Les deux notions, (temps et témoignage) ne boxent pas en principe sur le même ring. Et pourtant, par une des ruses de l’histoire, il se trouve que les mots subissent aussi le poids du temps qui passe et les fait voyager d’une langue à une autre. Et parmi l’un de ces innombrables chemins qui les fait échouer dans d’autres rives ( la science et de la poésie/littérature) il y a celui de la religion. Le temps, cette insaisissable ‘chose’’ échappe à tout le monde, sauf à la religion qui s’inscrit dans ‘’l’espace de l’éternité’’. Elle a choisi donc de ‘’l’ignorer’’ pour pouvoir donner un sens à des notions ou à des mots à sa convenance qu’elle juge de son ‘’ressort’’. Elle n’a que faire de la philosophie de Spinoza pour qui « l’homme impuissant devant le temps, se satisfait d’imposer sa puissance à l’espace’’.

Venons-en à la notion du témoignage. Le mot témoin d’origine grecque a échoué dans la langue française sous le vocable de martyr avec une toute autre signification, laquelle langue française en y ajoutant la voyelle ‘’e’’ a introduit la notion de souffrance. De martyr à Martyre, ce petit ‘’e’’, change le sens du mot. Est-ce pour témoigner, de l’existence de Dieu que Jésus sur la croix par le biais de son martyre avec un ‘’e’ (souffrance) a payé pour valider son  témoignage. Voyant en islam, comment fonctionne la notion de martyr en tant que témoignage sans aucune référence à la souffrance. Pour comprendre le poids de la religion et la charge spirituelle contenue dans la notion de martyr, il faut savoir que pour les musulmans le Coran est Parole de Dieu. Dans cette langue la racine cha/ha/da/ va donner naissance à des mots dérivés. Et les mots de martyr et témoin sont identiques. Le martyr signifie chahid mais aussi témoin au sens grec….. Comment un même mot peut-il désigner deux choses différentes séparées par une subtile nuance ? Pour comprendre cette nuance, il faut faire un détour par un verset clé de l’islam qui alimente la charge émotive et spirituelle de la notion de martyr.

Le verset est le suivant ; La i la ha ilallah, Ashadou Mohamed Rasoul illah  (il n’y a de dieu que dieu,  témoignes (injonction donc) que Mohamed est son messager).
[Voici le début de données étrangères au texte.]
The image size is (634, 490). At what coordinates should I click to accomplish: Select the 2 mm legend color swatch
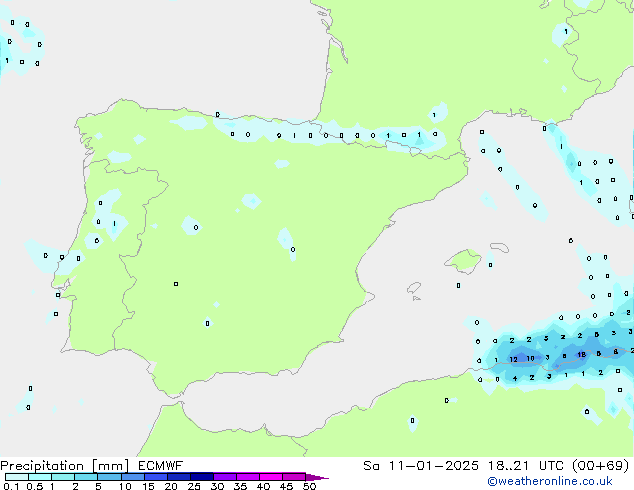[86, 477]
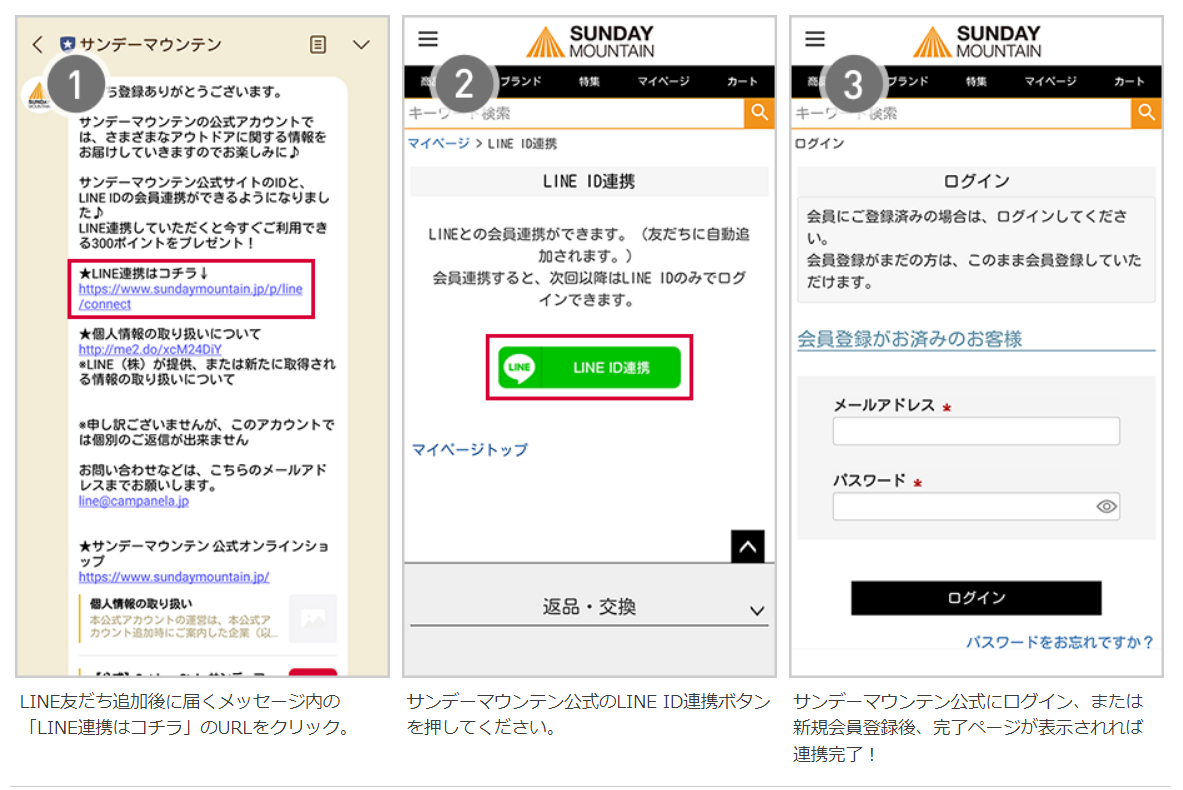This screenshot has width=1183, height=790.
Task: Open the sundaymountain.jp/p/line/connect link
Action: click(x=190, y=296)
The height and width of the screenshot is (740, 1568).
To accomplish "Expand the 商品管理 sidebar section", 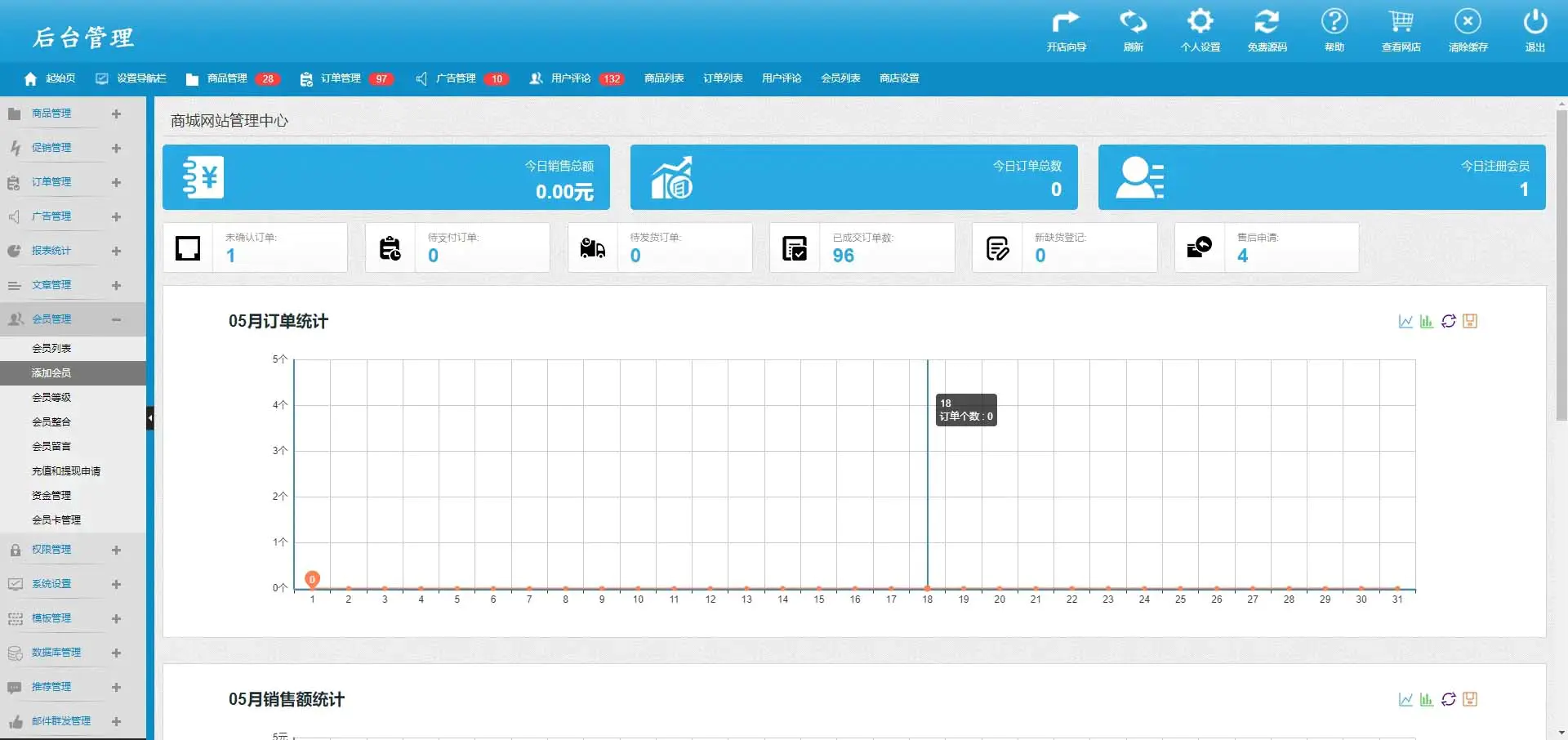I will coord(116,114).
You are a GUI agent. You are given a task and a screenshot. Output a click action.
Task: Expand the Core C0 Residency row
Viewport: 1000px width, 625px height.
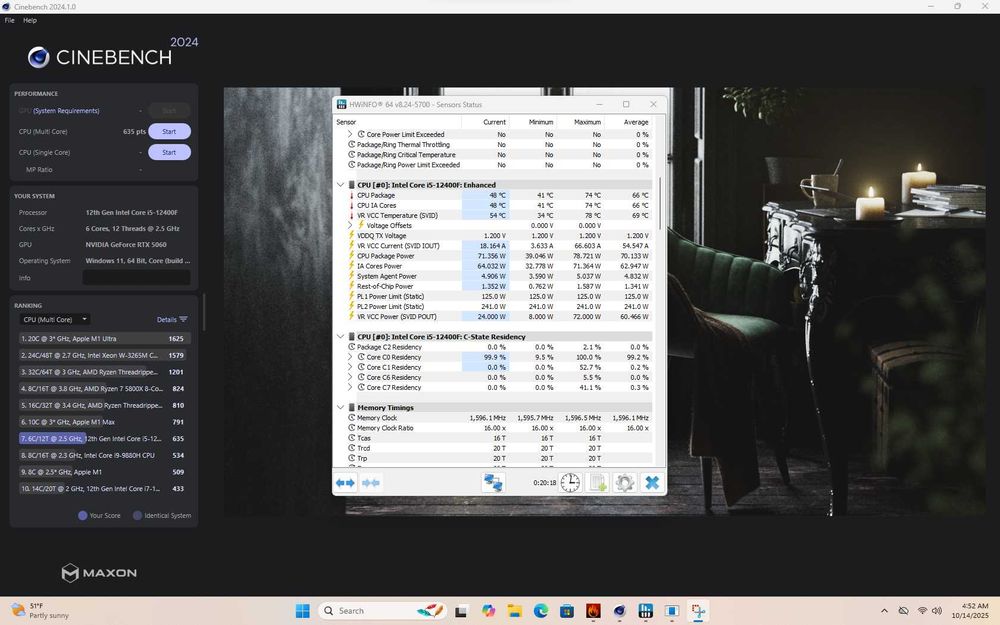pos(350,357)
Deux choses à remarquer dans ce verset :

1° il n’y a de dieu que dieu, ce n’est point une tautologie mais une insistance qui met l’accent sur l’unicité de Dieu. Cette notion ne souffre d’aucune discussion. Retenons, cette notion de l’unicité est une ‘’rupture’’ avec la trinité du christianisme ‘’Dieu, le Fils et le Saint Esprit’’. La reconnaissance et la soumission à ce verset du Coran fait de celui qui le prononce un musulman qui ne peut être excommunié et à qui on ne peut refuser la prière de l’absent à son enterrement

En revanche le statut de chahid (martyr) s’acquiert après un acte de sacrifice pour la cause de Dieu. Ce sacrifice ouvre des droits. Primo le chahid ne passe pas devant le tribunal du jugement dernier pour expier ses fautes. Pour le Chahid la voie est libre pour entrer directement au Paradis.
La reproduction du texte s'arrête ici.